Copy out the material below word for word, everything from the line containing "click on Add." down to the line containing "Looking at the image, I should click on (791, 42).", and nothing else.

== == ==

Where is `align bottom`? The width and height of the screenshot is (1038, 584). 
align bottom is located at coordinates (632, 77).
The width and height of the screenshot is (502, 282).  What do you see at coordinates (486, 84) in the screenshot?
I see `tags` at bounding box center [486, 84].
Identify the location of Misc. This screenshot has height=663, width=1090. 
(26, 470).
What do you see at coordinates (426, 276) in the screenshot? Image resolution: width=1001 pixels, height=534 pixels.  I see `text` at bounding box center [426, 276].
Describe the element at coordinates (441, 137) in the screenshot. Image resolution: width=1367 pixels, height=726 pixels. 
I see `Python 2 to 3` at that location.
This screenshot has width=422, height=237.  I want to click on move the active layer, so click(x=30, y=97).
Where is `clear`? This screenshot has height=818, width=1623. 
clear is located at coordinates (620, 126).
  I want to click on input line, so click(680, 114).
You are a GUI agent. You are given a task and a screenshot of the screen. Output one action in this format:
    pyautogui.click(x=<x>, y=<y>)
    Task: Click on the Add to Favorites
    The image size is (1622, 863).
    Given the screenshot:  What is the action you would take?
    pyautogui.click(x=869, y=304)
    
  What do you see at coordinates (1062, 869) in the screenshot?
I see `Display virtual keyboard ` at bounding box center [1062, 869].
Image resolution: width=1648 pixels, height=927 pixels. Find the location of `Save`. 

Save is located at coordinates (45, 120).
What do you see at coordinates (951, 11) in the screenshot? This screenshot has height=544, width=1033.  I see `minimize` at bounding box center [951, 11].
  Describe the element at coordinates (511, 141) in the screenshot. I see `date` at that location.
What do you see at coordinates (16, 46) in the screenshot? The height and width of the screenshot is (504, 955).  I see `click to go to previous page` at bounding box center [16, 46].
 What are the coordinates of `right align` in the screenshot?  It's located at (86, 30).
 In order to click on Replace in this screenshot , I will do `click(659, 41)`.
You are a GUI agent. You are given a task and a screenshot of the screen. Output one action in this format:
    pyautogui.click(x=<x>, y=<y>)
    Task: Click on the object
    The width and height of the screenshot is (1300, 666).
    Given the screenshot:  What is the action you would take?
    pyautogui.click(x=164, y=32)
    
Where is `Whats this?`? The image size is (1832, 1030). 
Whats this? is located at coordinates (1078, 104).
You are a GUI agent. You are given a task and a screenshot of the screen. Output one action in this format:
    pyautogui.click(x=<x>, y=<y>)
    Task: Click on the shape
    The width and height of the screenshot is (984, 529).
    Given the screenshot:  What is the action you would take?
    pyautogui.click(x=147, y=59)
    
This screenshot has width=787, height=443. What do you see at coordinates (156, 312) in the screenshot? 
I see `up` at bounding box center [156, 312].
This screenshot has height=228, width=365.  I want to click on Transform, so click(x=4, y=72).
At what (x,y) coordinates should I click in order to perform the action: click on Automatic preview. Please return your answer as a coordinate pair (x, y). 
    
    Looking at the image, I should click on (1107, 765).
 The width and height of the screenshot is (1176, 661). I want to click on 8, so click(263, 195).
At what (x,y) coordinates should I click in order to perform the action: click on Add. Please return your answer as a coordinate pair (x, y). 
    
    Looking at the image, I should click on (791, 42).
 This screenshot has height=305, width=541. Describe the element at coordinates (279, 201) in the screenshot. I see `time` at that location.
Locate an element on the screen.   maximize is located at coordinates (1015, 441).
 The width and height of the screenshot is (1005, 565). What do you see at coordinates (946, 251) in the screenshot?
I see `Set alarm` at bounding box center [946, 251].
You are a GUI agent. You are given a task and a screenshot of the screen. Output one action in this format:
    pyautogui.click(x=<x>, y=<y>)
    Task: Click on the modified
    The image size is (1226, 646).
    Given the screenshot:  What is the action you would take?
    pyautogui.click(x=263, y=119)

== == ==

• [TASK SOLUTION]:
At what (x,y) coordinates should I click in order to perform the action: click on Add. Please return your answer as a coordinate pair (x, y). 
    
    Looking at the image, I should click on (791, 42).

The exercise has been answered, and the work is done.